Kadın, bu kafalara göre sadece yatar yatağa ve bacak açar.
Duygular? Kime ne.
Haz? Sadece erkekte.
Aşk? Tamamen saçmalık.
Kahkaha? Bir tek iffetsizlerde…
Zor kadınım zor. Bu ülkede, bu zihniyetler içerisinde kadınlık savaşı vermek çok zor.
Oturup kalkmana dikkat edecek, öyle yerli yersiz gülmeyecek ve sana söz hakkı verilmeden tek kelam etmeyeceksin (!)
Şimdi bir düşün…
Sen kimsin ve ne olmak, nerede yaşamak istiyorsun?
Unutma! Kabul etmek en büyük güçsüzlük. Sen ise güçlü bir kadınsın.

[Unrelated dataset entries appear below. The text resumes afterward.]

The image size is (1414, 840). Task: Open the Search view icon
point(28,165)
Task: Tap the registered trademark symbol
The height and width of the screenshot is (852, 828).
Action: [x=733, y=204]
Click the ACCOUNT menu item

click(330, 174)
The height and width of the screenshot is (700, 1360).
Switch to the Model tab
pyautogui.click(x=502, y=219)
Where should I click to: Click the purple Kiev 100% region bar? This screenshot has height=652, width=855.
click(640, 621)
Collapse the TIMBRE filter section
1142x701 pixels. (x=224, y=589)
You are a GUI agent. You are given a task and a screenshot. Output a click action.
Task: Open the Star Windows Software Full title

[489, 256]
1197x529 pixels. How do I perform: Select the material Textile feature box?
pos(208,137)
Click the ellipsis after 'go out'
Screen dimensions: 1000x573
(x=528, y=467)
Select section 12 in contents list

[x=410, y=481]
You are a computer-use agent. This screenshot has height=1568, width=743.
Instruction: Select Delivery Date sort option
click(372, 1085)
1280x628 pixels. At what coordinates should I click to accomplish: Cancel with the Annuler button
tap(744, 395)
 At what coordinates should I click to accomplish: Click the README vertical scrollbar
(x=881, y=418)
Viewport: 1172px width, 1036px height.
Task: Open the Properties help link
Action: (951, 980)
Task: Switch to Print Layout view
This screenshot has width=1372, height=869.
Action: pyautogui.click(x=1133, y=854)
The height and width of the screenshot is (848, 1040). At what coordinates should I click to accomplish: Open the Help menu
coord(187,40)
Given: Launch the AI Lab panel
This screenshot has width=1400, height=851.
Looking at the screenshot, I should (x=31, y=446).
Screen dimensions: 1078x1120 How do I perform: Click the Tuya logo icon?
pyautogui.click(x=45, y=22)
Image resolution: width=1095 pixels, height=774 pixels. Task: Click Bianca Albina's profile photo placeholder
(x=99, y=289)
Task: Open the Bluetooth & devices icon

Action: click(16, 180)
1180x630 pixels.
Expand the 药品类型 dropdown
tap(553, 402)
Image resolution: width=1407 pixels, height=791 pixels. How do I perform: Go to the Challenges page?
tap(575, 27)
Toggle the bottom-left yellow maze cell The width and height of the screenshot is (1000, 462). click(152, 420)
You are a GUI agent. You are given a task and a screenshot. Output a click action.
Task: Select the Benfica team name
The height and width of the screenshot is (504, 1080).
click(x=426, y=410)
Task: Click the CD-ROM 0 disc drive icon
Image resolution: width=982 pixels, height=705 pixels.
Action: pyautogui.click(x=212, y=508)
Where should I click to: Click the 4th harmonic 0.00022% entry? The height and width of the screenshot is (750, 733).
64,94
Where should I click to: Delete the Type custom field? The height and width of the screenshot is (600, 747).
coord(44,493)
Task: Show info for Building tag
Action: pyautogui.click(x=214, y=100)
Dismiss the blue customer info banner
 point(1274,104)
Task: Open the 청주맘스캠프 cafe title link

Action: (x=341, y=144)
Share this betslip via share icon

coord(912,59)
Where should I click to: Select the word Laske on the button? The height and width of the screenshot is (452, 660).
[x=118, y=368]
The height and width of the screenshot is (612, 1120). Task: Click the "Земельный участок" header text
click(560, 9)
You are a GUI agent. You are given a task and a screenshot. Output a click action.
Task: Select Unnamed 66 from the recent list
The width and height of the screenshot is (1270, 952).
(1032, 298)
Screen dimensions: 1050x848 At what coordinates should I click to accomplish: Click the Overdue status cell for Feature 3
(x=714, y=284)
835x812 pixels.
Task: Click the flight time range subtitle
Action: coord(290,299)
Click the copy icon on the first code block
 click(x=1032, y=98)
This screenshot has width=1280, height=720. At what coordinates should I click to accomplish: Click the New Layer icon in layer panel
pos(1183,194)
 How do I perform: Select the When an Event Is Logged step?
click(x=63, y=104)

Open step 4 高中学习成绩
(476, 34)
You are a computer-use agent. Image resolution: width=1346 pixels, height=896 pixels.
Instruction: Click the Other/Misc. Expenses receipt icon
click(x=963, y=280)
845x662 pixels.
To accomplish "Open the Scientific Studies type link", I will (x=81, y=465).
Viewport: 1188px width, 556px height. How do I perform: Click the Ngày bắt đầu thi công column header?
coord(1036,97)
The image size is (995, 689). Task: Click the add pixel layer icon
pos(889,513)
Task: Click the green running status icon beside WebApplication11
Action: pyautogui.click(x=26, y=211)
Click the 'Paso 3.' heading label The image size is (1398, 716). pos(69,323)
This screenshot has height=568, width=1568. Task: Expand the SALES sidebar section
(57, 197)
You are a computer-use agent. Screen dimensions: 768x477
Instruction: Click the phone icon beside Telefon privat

İnadına gülecek, inadına sevecek, inadına başaracak ve inadına sağlam kalacaksın.
Sen bir kadınsın. Sen anne, sen aşk, sen nefes alışsın. İlk önce sen güleceksin. Ve her gülüşünde yenilenecek, yeniden doğmanın keyfini süreceksin…
Şimdi dik dur ve göğsünü gere gere gülümse… Kadınlığın için de şükret binlerce kere…
Acılarınla, dertlerinle, başarıların ve mutluluklarınla seni en güçlü duygularından kahkahalarımla selamlıyorum. Sen çok yaşa kadın… Sen çok yaşa…
nur
haklısın !
Bastırılmış duygularımız arasında kahkaha atamamakta var. Ne yazık ki..
Kesinlikle zihniyetle alakalı,
İnsan kahkahayı ne kadar büyütebilir ki,
Oturup kalkmana dikkat edecek, öyle yerli yersiz gülmeyecek ve sana söz hakkı verilmeden tek kelam etmeyeceksin bu geri kalmış zihniyet örneği.
Edebin bir tek bacak arasında olduğunu düşününerek yaşadığımız sürece hep aynı yeri sayıcağız.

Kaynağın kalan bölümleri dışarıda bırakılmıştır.